However, as noted above, there will be times when the compressor 11 will enter the surge region and experience a surge. In order to prevent the compressor 11 from entering into repetitive surge cycles, the minimum valve opening is set by a low limit control module 40 according to the valve opening at the onset of the last surge event. To that end, a surge detector 22 monitors the process conditions of the dynamic compressor 11 to detect the onset of a surge event. Once the onset of a surge event is detected, the surge detector 22 generates a surge signal for triggering the module 40 to establish a new minimum valve opening according to the valve opening at the onset of the detected surge event. Once the dynamic compressor 11 is brought out of surge, the control module 30 continues to control the anti-surge valve 12 between full open and the new minimum valve opening to prevent future surge events from occurring.

It will be appreciated that by preventing the opening of the anti-surge valve 12 from being reduced below a properly set minimum opening, the cycles of surge events can be effectively broken. The closed loop surge prevention strategies in the prior art respond to a surge event by moving the setpoint of the closed loop control in order to prevent future surge events. If the calculations warrant valve closure, the closed loop control process allows the anti-surge valve 12 to be closed to a point that another surge cycle will commence, resulting in the perpetuation of cycles of surge events. This may happen regardless of any setpoint changes. In accordance with the teaching of the present invention, such cycle of surge events is broken by not allowing the anti-surge valve 12 to be closed down to the point that initiated the last surge event. Because the novel control scheme according to the present invention is independent of the closed loop operations, it provides adequate surge prevention even if the closed loop control strategy used has system errors due to, for example, erroneous process measurements, incorrect calculations, incorrect process assumptions, incorrect closed loop control strategy, or slow control dynamics.

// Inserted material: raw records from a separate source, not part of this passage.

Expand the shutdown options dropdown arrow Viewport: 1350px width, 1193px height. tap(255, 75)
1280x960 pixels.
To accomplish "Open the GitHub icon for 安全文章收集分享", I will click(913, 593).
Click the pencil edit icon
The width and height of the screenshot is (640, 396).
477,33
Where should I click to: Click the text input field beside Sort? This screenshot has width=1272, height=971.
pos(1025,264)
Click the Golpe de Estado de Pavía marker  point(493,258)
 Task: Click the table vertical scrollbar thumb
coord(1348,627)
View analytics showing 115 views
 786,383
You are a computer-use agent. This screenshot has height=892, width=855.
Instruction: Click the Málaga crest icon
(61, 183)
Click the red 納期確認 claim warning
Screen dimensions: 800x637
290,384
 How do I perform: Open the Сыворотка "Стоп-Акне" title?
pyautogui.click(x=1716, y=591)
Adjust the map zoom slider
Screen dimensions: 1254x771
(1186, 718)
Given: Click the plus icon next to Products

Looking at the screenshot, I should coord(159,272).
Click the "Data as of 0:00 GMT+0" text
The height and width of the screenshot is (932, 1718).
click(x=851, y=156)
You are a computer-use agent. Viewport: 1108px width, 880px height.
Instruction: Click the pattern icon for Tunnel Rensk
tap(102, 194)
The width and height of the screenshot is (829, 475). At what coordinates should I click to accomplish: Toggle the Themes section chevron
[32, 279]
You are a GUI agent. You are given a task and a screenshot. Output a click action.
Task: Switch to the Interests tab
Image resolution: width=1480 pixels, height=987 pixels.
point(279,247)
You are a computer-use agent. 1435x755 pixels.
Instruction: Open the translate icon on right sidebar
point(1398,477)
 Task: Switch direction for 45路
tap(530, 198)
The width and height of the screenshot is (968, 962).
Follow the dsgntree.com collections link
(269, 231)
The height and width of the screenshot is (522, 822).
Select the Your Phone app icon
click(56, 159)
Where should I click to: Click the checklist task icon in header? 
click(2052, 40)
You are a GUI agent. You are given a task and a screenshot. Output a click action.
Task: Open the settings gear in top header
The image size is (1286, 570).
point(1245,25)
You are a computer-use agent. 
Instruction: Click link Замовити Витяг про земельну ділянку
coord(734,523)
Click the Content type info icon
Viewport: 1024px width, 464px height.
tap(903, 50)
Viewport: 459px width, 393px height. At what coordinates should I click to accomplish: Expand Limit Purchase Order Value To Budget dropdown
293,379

In order to effectively prevent recurrence of surge events, it is important to correctly set the minimum valve opening position of the anti-surge valve 12. As pointed out above, allowing the valve to return to the closed position, or to some constant minimum position, will be ineffective, since the surge has shown that the closed loop controller is incapable of avoiding surge in all cases. We have also determined that setting the minimum valve opening to be the valve opening at the onset of the last surge event will be ineffective in many cases to break the cycle of future surge events, especially when the surge is related to system errors in the control process. In accordance with the invention, setting the minimum valve opening to be a small increment above the valve opening at the onset of the last surge event will effectively prevent subsequent surge events. The magnitude of such an increment necessary for preventing recurrence of surge events will generally depend on the valve characteristics, the process dynamics of the compressor, the system control response characteristics such as the lag time, etc. Furthermore, the proper increment also depends on the operational impact of a surge on the compressor 11. If two consecutive surges can cause severe damage to the compressor 11 or the downstream process 14 (FIG. 1), then the valve increment should be set very high to prevent a second surge from occurring. It has been found that an approach for setting such an increment of valve opening that yields satisfactory results is to set the increment as a fixed amount of valve opening. Preferably the fixed amount is between 5% and 10% of the full valve opening. It will be appreciated, however, that other ways of setting the increment of minimum valve opening over the valve opening at surge onset, such as using a variable percentage, or a fixed delta (.DELTA.) increment can be employed without departing from the scope and spirit of the present invention.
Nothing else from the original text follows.